Stepping away from timestamps, other file metadata is still valuable. One great example is a file’s hash. The file hash reflects the exact content data of the file. The hashing process runs the content data of the file through an algorithm which then calculates a string of characters, unique to the content in the file. There are numerous hashing schemes, however the most common are called ‘MD5’ and ‘SHA-1’. A hash value is surprisingly useful metadata for both forensic and non-forensic reasons. Non-forensically, metadata helps prove that the file you have is actually the exact file you want. It is not uncommon for people to try and use a legitimate program or PDF files to hide malware Trojans. Legitimate files have a hash value that is unique to the exact content within the file. When you find and download this file, you can compare the hash value to the legitimate hash value online. If the hash values are the same then you can be certain it is the legitimate version of the file. Forensically speaking, this comparison for legitimacy is also useful to show that a particular file was not altered in any way (either from the user, malware, or even the investigator). The hash can also become forensically useful when you need to find a file that has had its name changed. If a wrong-doer has a file they’re not supposed to, they may try to hide it by changing the file name. So if you were to search for the file name, you might get no results. But if you were to search for the file hash, you will find the newly-rename file because the hash is only dependent on the content of the file, not the file metadata like the name.
Then there are the more subtle benefits of file metadata such as the file size, which can compare what an application or DLL size is known to be, versus what it is showing up at. Less extreme, you can use this metadata to simply ensure you have enough room on a removable storage device to transfer it.

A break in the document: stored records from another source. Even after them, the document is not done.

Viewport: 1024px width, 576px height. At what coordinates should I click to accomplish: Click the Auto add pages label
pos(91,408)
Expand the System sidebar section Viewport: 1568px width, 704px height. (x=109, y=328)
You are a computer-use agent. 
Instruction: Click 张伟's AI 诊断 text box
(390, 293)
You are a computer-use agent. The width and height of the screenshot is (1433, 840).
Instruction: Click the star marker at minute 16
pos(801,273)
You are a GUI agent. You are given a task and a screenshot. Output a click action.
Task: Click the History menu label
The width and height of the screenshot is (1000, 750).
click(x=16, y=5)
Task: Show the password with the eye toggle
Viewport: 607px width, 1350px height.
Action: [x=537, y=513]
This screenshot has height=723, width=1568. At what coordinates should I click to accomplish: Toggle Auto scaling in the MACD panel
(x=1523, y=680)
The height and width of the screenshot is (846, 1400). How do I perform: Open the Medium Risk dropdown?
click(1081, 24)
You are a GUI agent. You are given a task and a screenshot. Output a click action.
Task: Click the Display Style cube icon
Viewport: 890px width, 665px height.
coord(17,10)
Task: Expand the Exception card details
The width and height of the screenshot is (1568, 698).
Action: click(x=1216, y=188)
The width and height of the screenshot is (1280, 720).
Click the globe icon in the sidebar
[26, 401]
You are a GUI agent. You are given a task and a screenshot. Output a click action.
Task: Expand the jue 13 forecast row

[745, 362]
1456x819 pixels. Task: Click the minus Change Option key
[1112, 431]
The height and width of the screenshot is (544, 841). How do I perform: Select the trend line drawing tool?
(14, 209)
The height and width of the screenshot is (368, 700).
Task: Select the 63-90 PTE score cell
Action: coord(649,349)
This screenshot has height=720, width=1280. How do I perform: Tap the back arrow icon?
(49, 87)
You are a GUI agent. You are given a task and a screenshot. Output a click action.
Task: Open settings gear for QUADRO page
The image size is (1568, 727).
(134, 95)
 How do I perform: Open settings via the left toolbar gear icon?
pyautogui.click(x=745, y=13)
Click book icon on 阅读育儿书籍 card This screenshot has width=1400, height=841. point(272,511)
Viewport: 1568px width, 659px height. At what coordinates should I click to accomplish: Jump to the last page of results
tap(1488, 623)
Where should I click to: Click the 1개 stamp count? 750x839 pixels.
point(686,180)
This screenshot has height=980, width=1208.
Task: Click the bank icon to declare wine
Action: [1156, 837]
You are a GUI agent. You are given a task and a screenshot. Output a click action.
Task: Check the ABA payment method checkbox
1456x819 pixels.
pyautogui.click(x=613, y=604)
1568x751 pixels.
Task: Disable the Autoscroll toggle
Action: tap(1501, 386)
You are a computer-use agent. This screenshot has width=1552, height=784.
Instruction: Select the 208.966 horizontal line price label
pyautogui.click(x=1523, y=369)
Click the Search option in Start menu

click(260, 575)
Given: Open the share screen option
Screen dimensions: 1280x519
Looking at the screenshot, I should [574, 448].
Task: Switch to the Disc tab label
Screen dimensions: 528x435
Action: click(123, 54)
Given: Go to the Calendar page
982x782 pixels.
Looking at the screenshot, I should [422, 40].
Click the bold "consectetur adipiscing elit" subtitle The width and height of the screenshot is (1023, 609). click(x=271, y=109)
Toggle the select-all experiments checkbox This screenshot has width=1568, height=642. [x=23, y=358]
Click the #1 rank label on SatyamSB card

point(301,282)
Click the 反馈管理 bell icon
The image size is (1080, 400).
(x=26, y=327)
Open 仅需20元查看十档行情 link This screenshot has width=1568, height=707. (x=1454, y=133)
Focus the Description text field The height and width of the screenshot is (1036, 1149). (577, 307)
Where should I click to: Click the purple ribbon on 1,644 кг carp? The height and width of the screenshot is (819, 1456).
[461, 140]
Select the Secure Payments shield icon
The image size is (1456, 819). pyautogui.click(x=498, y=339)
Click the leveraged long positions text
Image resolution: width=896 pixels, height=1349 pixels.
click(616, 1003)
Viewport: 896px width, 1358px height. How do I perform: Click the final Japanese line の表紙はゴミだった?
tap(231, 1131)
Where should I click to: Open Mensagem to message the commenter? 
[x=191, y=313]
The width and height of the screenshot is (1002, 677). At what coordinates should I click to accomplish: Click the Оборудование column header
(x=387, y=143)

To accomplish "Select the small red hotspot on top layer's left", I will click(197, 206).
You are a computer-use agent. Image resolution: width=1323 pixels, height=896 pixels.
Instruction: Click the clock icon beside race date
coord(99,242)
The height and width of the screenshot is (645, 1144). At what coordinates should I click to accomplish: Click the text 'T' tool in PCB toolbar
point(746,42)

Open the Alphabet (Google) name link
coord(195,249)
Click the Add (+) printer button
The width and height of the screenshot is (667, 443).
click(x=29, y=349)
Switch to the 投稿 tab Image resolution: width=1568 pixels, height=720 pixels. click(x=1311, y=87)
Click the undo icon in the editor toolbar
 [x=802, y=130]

Conclusion: Metadata exists everywhere and allows us to understand the history, and background of a particular file. It gives us more context of the file without even having to look at its content. It exists in many forms and can all can be levied in forensic investigations. The immediately-apparent uses are of course timestamps and hashes, but the use does not end there. File names, permissions, and sizes all provide benefits as well. Beyond the typical, time zones, forensic acquisition metadata, and so on even further grow the valuable pot. In short, metadata holds true benefit when performing a forensic analysis.